What faster checkpoints mean for your operations #
- Lower CPU overhead. Shorter checkpoint windows reduce the CPU time spent on state serialization and S3 I/O, freeing capacity for actual data processing.
- Higher checkpoint frequency. With faster uploads, you can checkpoint more often without impacting pipeline throughput. This directly reduces the volume of data that must be reprocessed after a failure.
- Tighter recovery SLAs. The async bulk download path during state restore and the faster checkpoint write path are independent gains.
Full benchmark methodology and raw data are published in the Native S3 Benchmark report.
Smooth Migration Path #
Whether you’re on the Hadoop or Presto plugin, switching to flink-s3-fs-native requires no application code changes. Migration is a deployment-level operation:
# 1. Remove your existing plugin
rm -rf plugins/flink-s3-fs-hadoop/ # or plugins/flink-s3-fs-presto/
# 2. Add the native plugin
mkdir -p plugins/flink-s3-fs-native
cp opt/flink-s3-fs-native-*.jar plugins/flink-s3-fs-native/
# 3. Review flink-conf.yaml
# The native plugin uses clean s3.* keys.
# Hadoop-specific keys (fs.s3a.*, presto.s3.*) are no longer needed.
# 4. Restart your cluster
Existing checkpoints and savepoints on S3 remain fully readable. The native filesystem is read/write compatible with data written by either the Hadoop or Presto plugins.
Configuration simplification example:
# Before (Hadoop plugin)
fs.s3a.access.key: ...
fs.s3a.secret.key: ...
fs.s3a.connection.maximum: 100
# After (Native plugin) — same keys, cleaner namespace
s3.access-key: ...
s3.secret-key: ...
s3.connection.maximum: 100
A note on s5cmd. Users of s5cmd for bulk state downloads should be aware that the native plugin does not use s5cmd. Instead, it relies on S3TransferManager’s async concurrent transfer engine, which demonstrated superior throughput in our benchmarks. No external binary dependency is required.
Run both plugins side by side. Packaging both a legacy plugin JAR and the native JAR in plugins/ is fully supported and safe. When both register for the same scheme, a configurable priority selects which factory wins; by default the Hadoop plugin takes precedence, but you can override this to choose the native plugin instead. Flink will not crash, and there is no data loss risk from a misconfigured migration. Because the native filesystem is read/write compatible with data written by the Hadoop and Presto plugins in both directions, rolling back is as simple as flipping the priority back — making this a deliberate control for staged migration rather than just a safety net.
For the full configuration reference, see the S3 FileSystem documentation.
Availability and Roadmap #
Flink 2.3 : flink-s3-fs-native is available as an experimental opt-in plugin. Experimental means it is feature-complete and production-proven at major technology companies, but the community is actively collecting feedback and hardening edge cases before promoting it to the default. We encourage teams to deploy it in staging and production and share their experience. The existing flink-s3-fs-hadoop and flink-s3-fs-presto plugins are now effectively in maintenance mode: they continue to receive critical bug and security fixes, but no new feature development is planned for them.
_____
- _Stated problem 1_:
List the numbered migration steps in the text on the native S3 plugin, in order.
- _Stated problem 2_:
Write out, word for word, the part of the text on the native S3 plugin that opens with the words containing "# 4. Restart" and closes with "s3.secret-key: ...".

- _Listed entries_:
_____
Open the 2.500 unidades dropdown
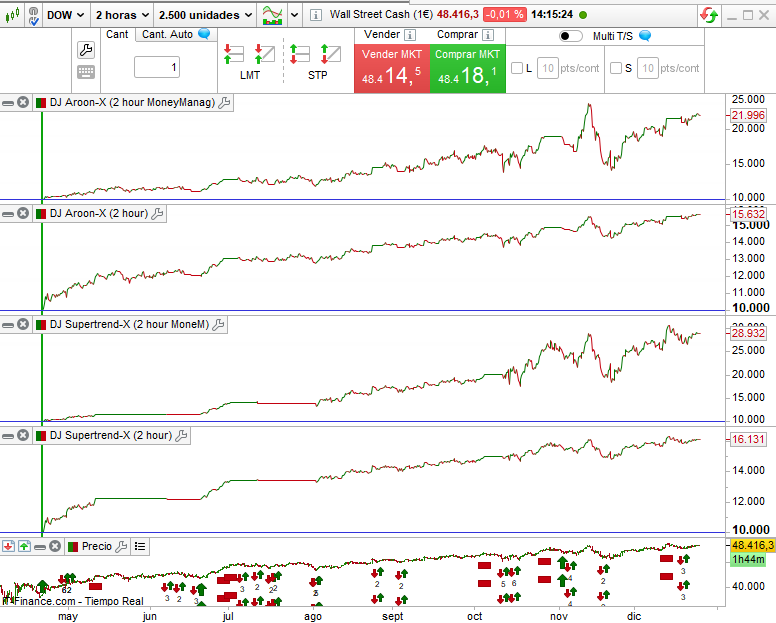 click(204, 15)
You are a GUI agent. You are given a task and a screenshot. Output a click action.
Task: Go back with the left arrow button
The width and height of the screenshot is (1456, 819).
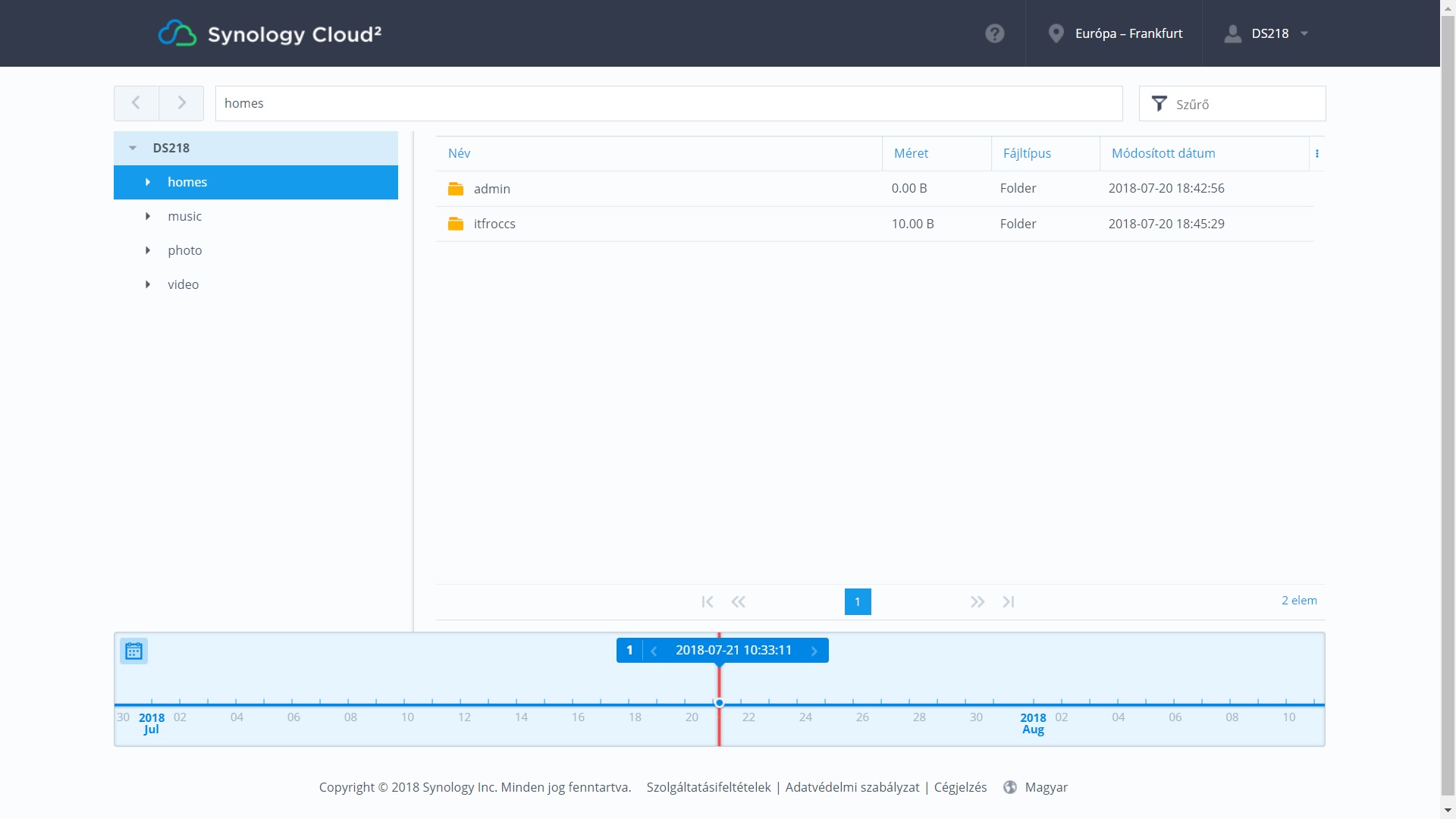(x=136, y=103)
_____
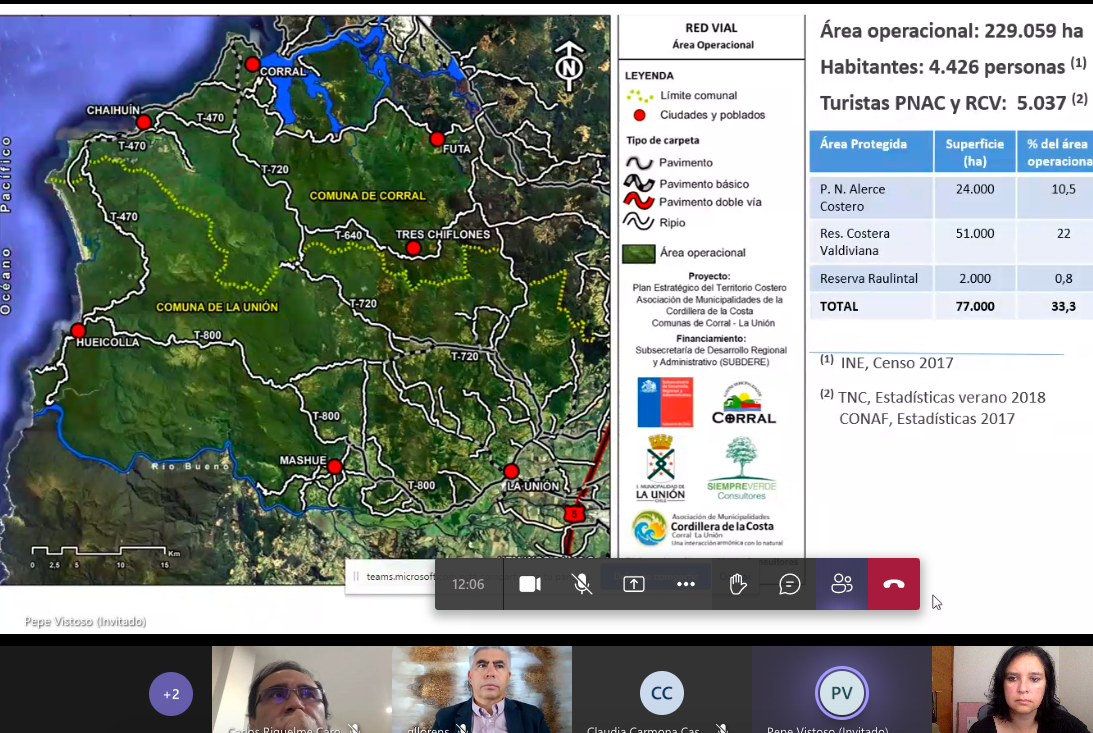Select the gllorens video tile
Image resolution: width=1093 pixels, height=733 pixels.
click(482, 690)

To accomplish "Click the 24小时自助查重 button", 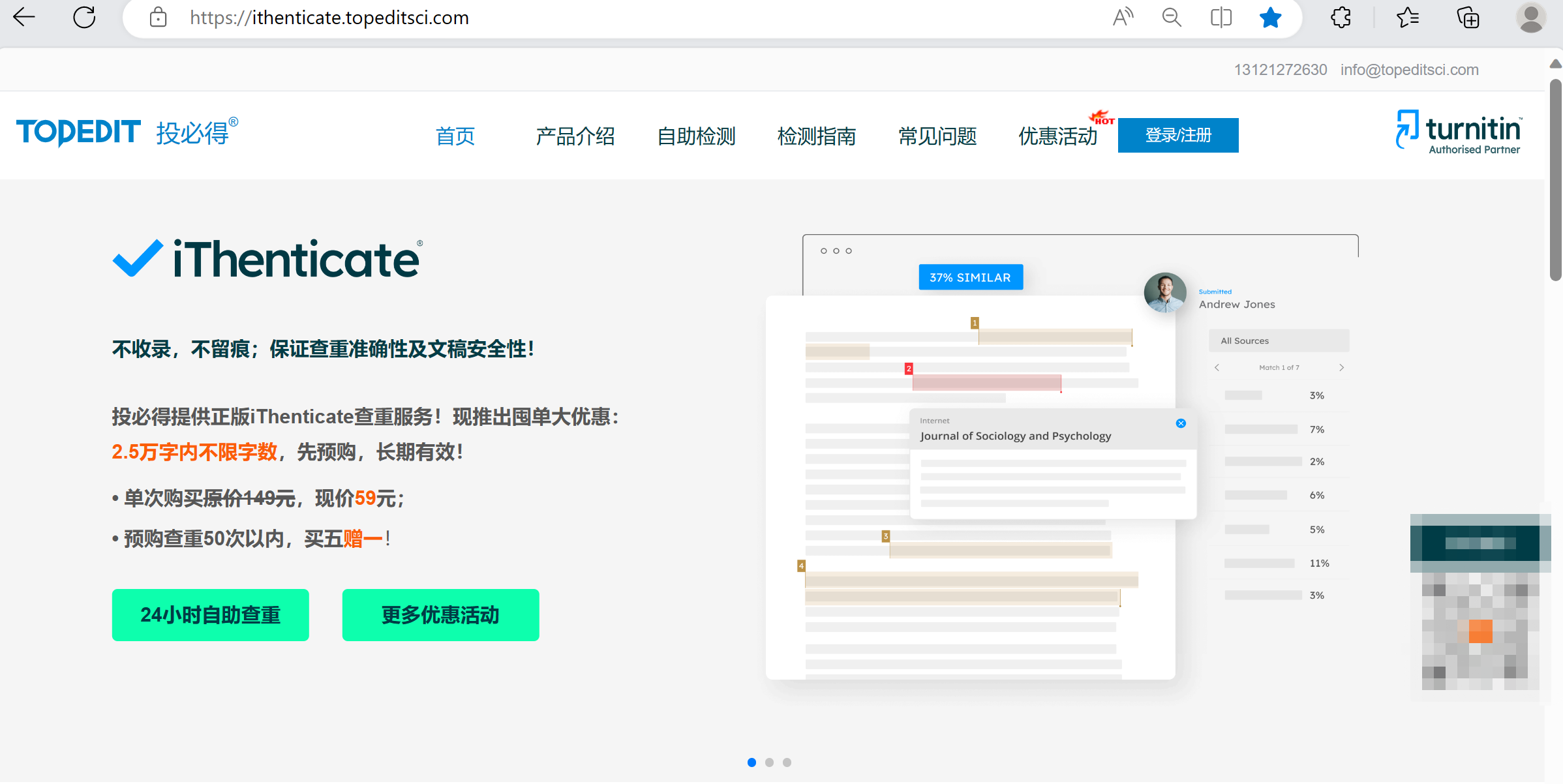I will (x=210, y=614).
_____
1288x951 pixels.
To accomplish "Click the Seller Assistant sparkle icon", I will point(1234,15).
_____
- _Problem solution 1_:
1. Remove your existing plugin
2. Add the native plugin
3. Review flink-conf.yaml
4. Restart your cluster

- _Problem solution 2_:
# 4. Restart your cluster
Existing checkpoints and savepoints on S3 remain fully readable. The native filesystem is read/write compatible with data written by either the Hadoop or Presto plugins.
Configuration simplification example:
# Before (Hadoop plugin)
fs.s3a.access.key: ...
fs.s3a.secret.key: ...
fs.s3a.connection.maximum: 100
# After (Native plugin) — same keys, cleaner namespace
s3.access-key: ...
s3.secret-key: ...